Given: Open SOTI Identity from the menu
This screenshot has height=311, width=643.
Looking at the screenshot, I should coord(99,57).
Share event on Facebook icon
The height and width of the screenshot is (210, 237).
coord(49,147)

**WORK TO COMPLETE:**
Transcribe the material above in full, keeping each word unchanged.

**THE ANSWER:**
Given: Open SOTI Identity from the menu
This screenshot has height=311, width=643.
Looking at the screenshot, I should coord(99,57).
Share event on Facebook icon
The height and width of the screenshot is (210, 237).
coord(49,147)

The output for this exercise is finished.